DIRECTIVE:
List in full each line of the material below that contains the string "computer". Case counts.

TASK MATERIAL:
_ _ _

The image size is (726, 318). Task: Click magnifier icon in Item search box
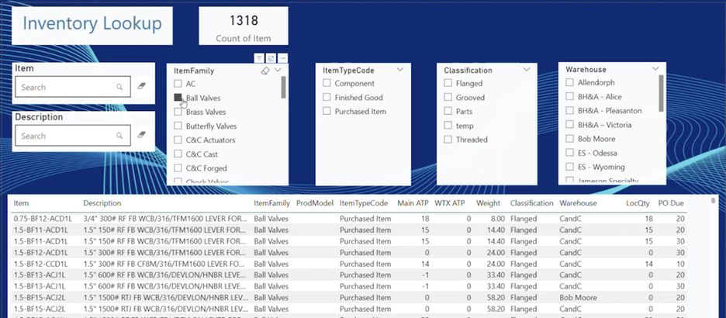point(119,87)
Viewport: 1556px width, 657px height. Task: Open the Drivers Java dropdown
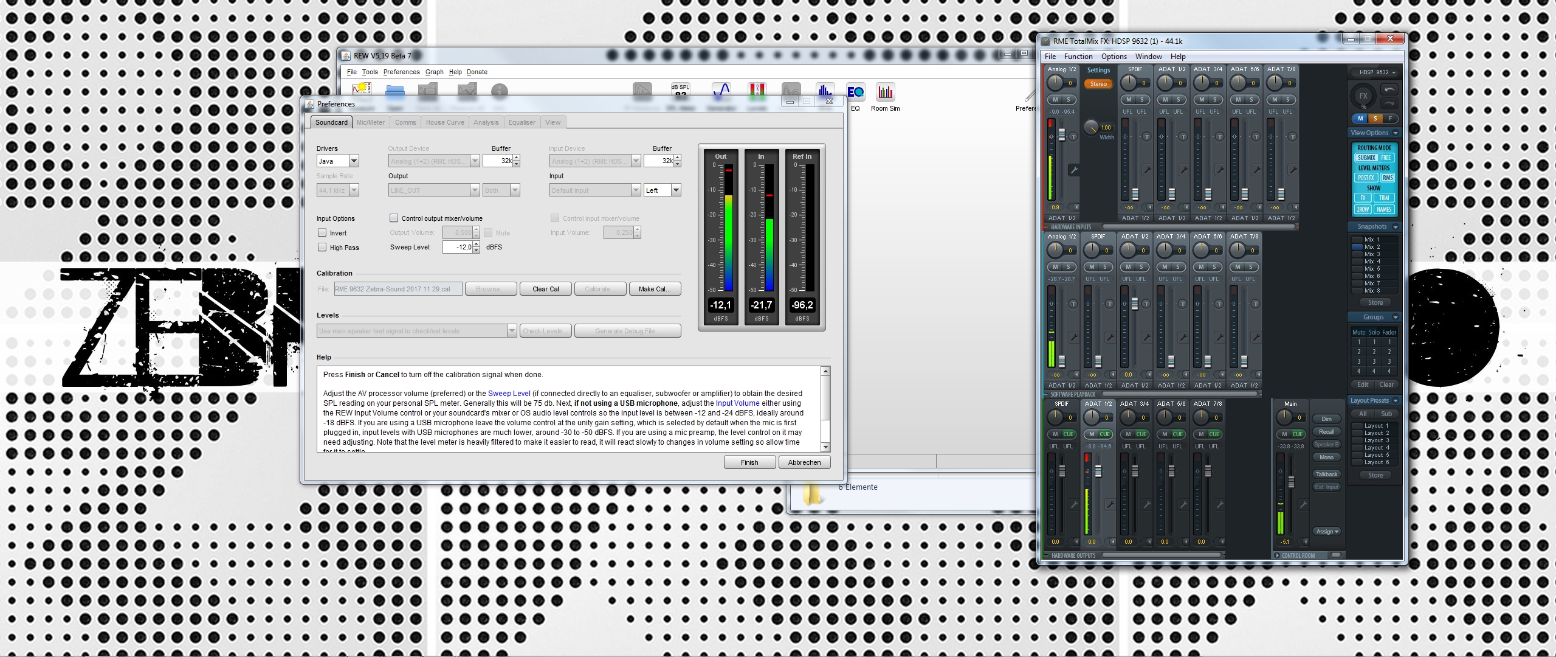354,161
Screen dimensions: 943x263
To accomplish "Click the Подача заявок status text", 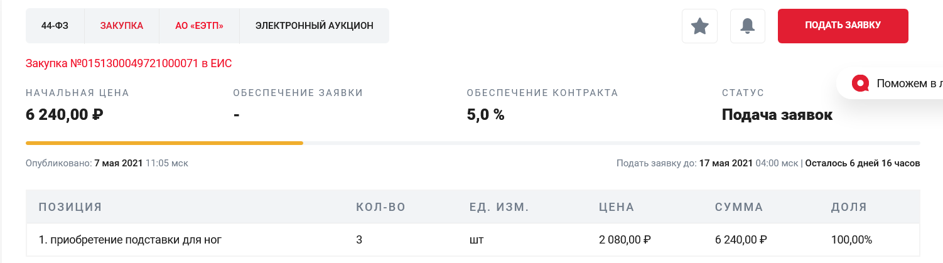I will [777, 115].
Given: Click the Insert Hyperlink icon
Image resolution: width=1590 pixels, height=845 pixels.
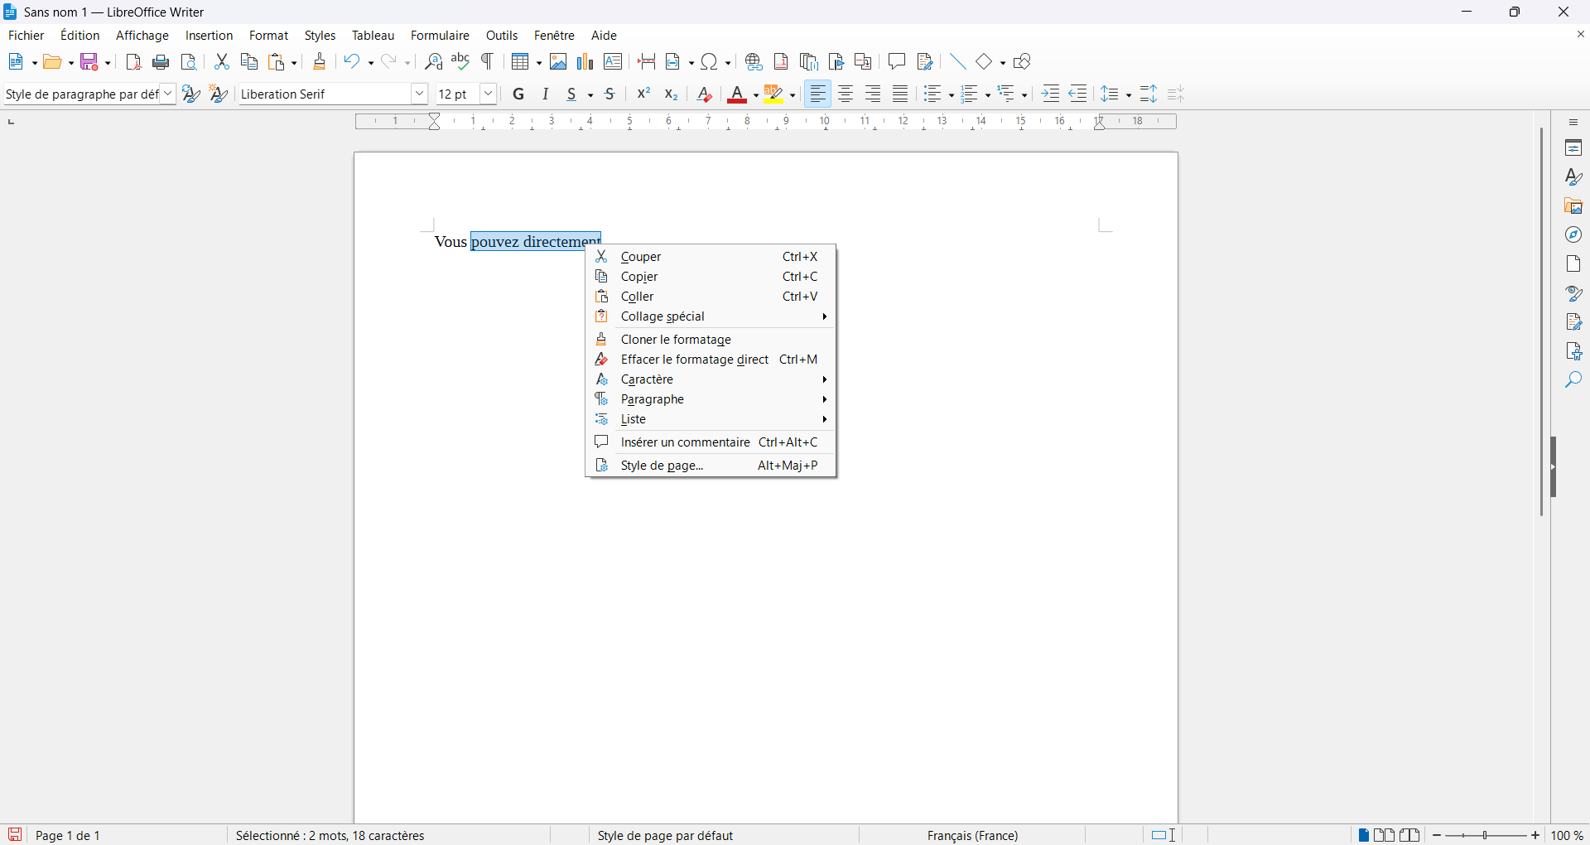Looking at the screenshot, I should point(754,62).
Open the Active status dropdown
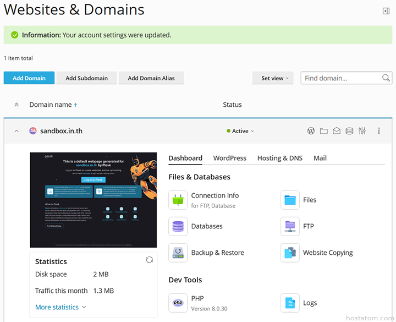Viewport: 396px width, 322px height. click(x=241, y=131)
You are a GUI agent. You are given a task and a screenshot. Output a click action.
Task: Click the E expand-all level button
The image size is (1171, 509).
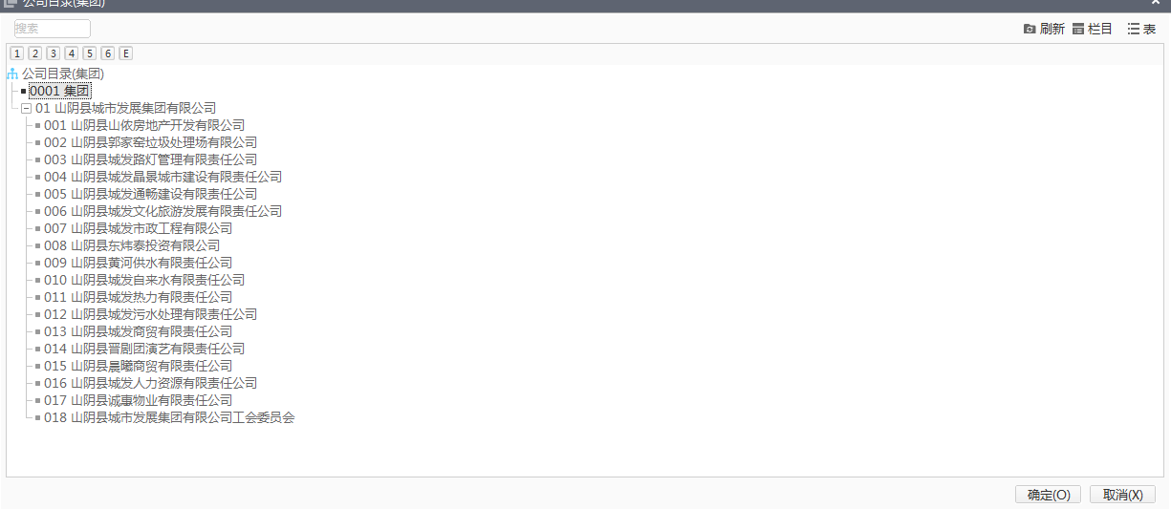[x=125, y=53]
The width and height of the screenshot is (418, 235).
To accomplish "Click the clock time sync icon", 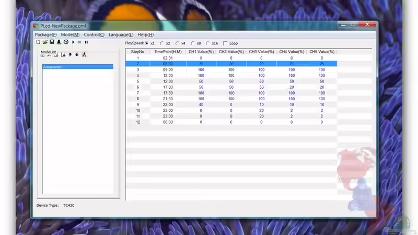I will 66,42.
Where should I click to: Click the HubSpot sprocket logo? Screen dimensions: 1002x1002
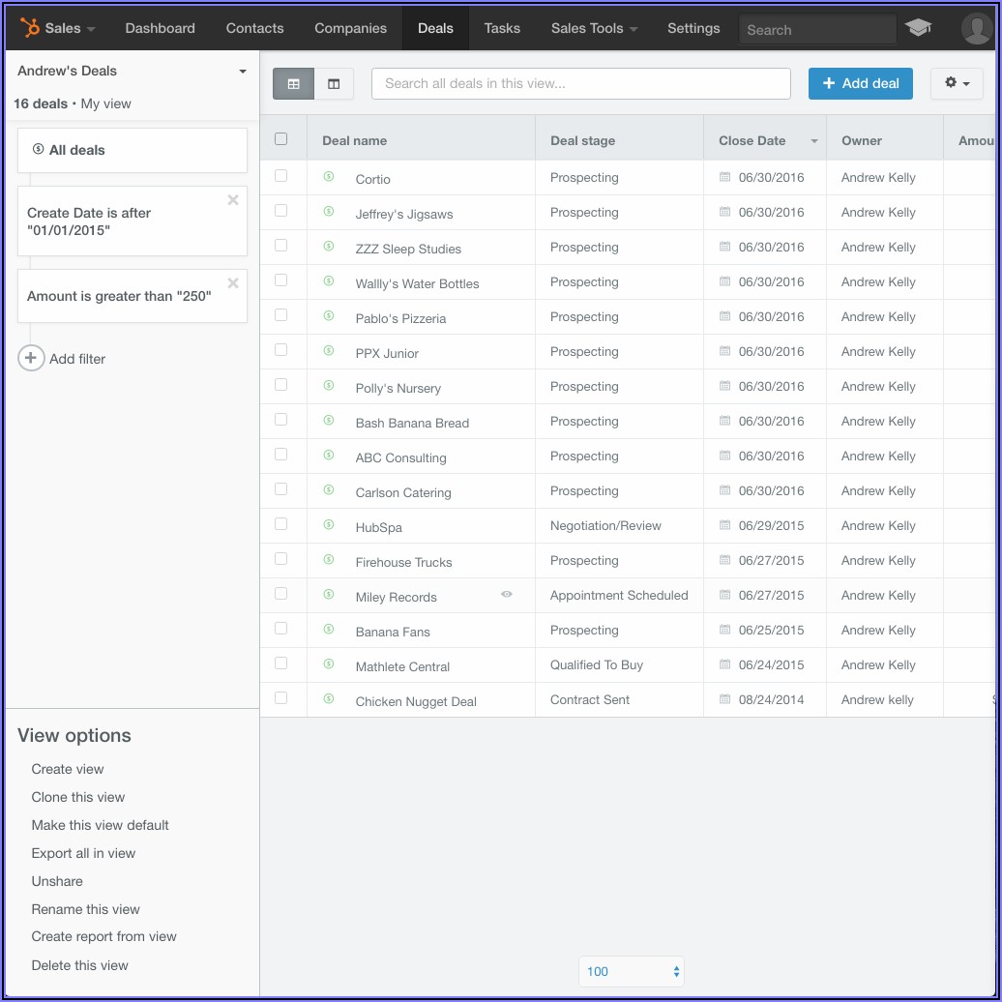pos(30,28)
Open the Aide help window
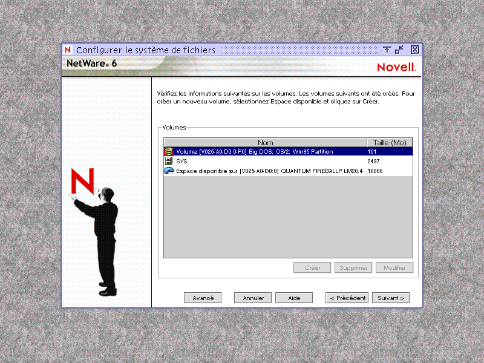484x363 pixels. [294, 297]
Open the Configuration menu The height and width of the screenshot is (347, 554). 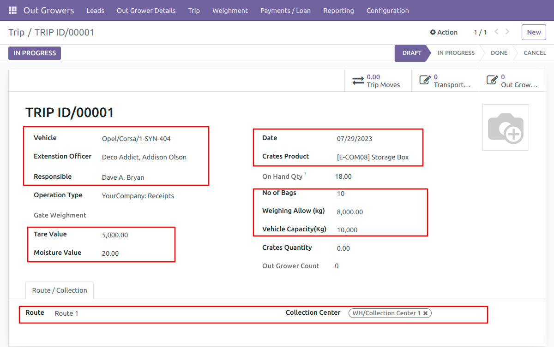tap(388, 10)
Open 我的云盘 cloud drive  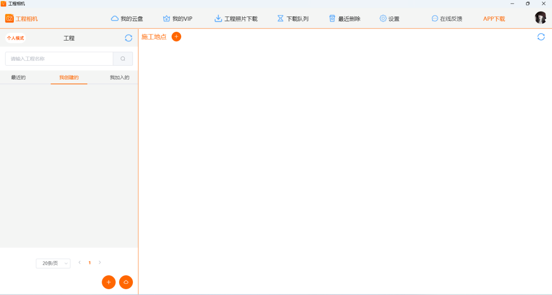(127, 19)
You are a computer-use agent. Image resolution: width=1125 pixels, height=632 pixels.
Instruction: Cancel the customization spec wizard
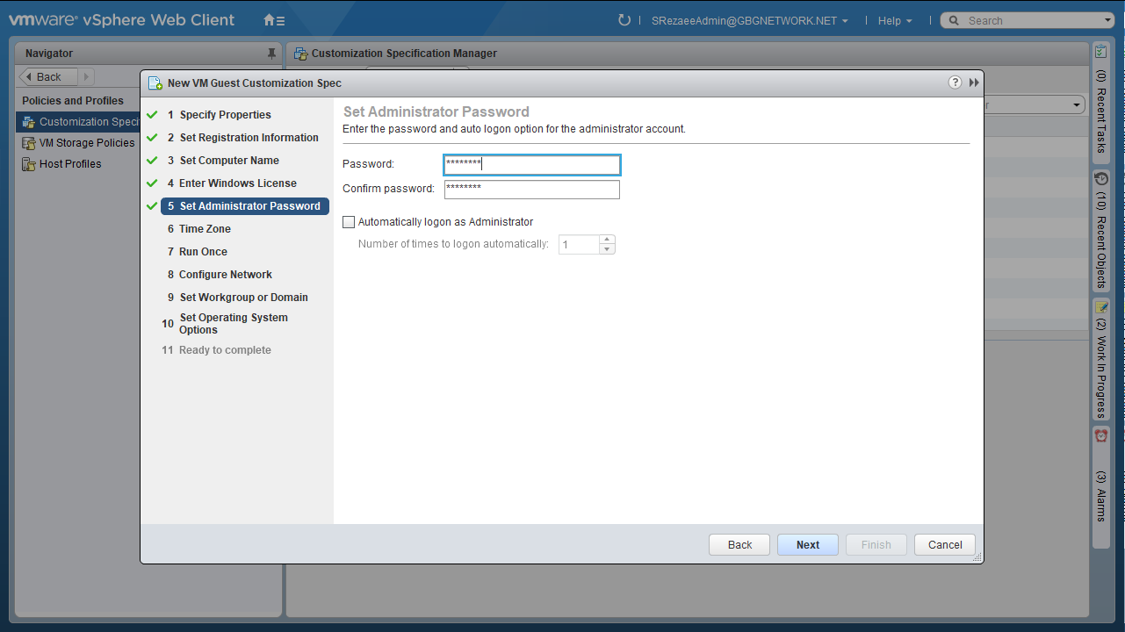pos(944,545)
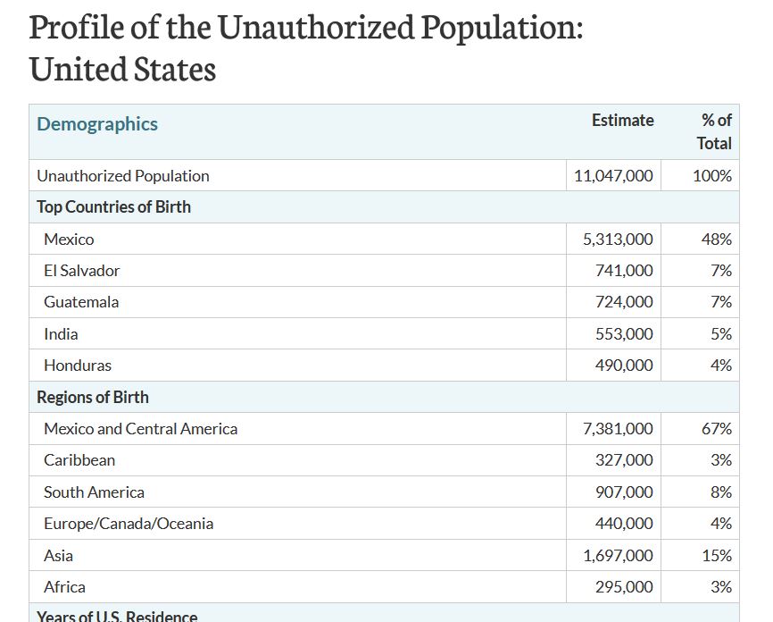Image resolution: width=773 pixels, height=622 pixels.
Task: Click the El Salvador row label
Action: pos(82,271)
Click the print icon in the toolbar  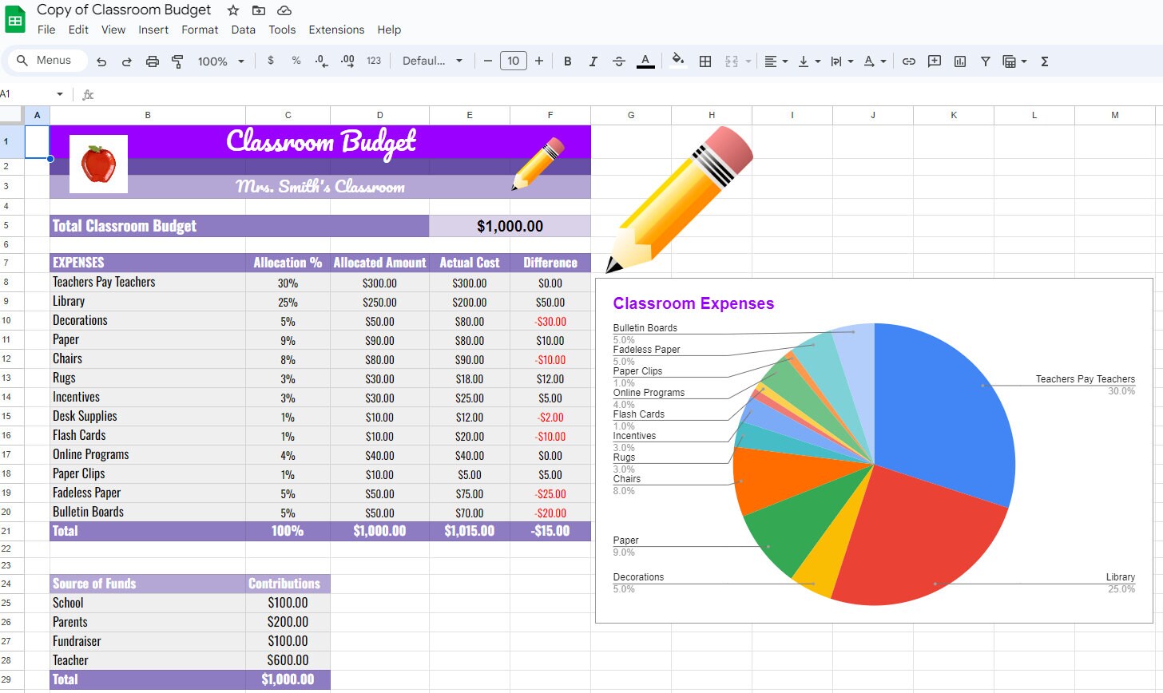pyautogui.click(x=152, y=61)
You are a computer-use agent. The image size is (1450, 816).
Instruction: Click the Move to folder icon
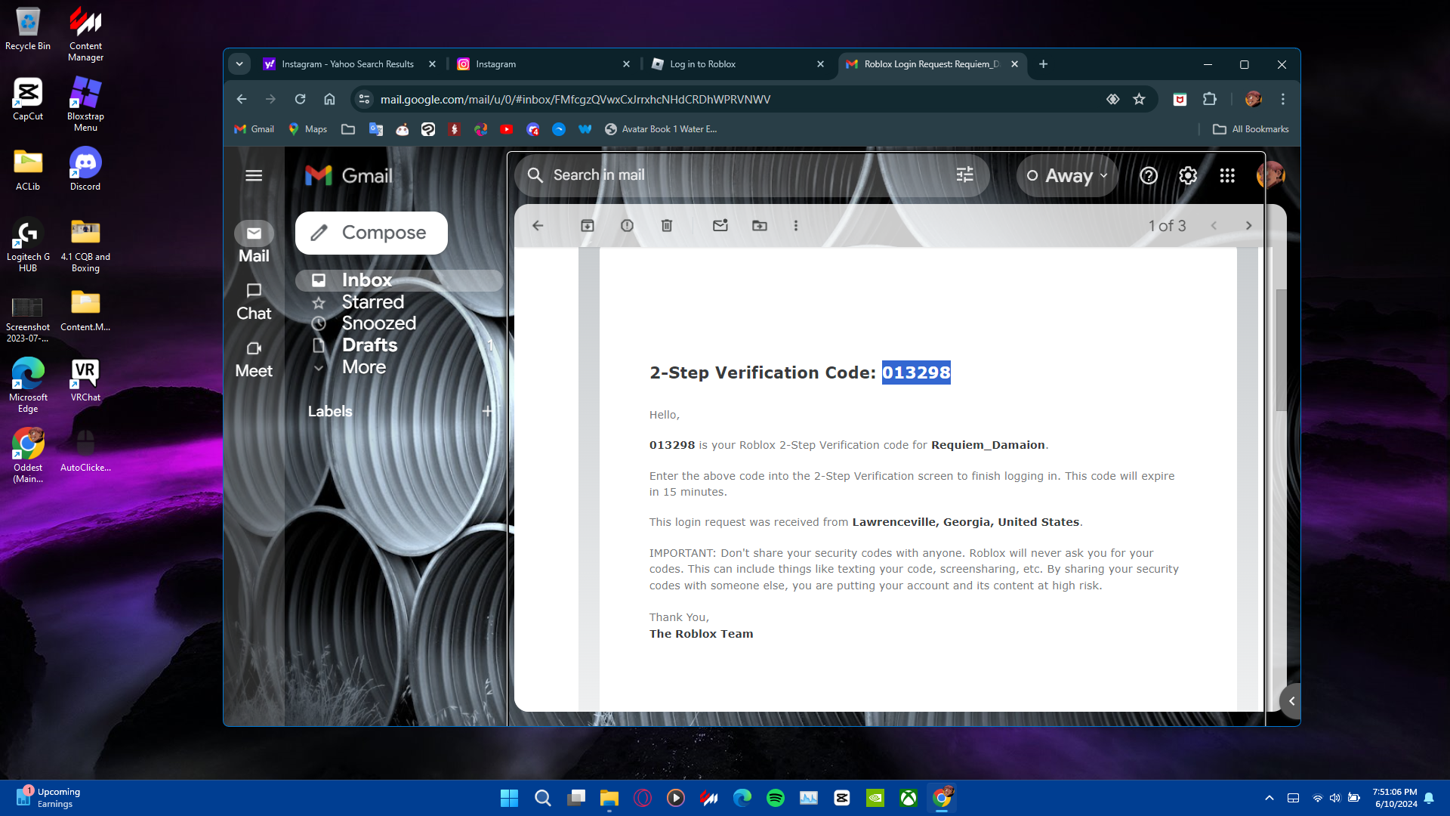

_ _ _

EXERCISE RESPONSE:
You are a computer-use agent. Image resolution: width=1125 pixels, height=632 pixels.
You are a computer-use agent. The image size is (1450, 816).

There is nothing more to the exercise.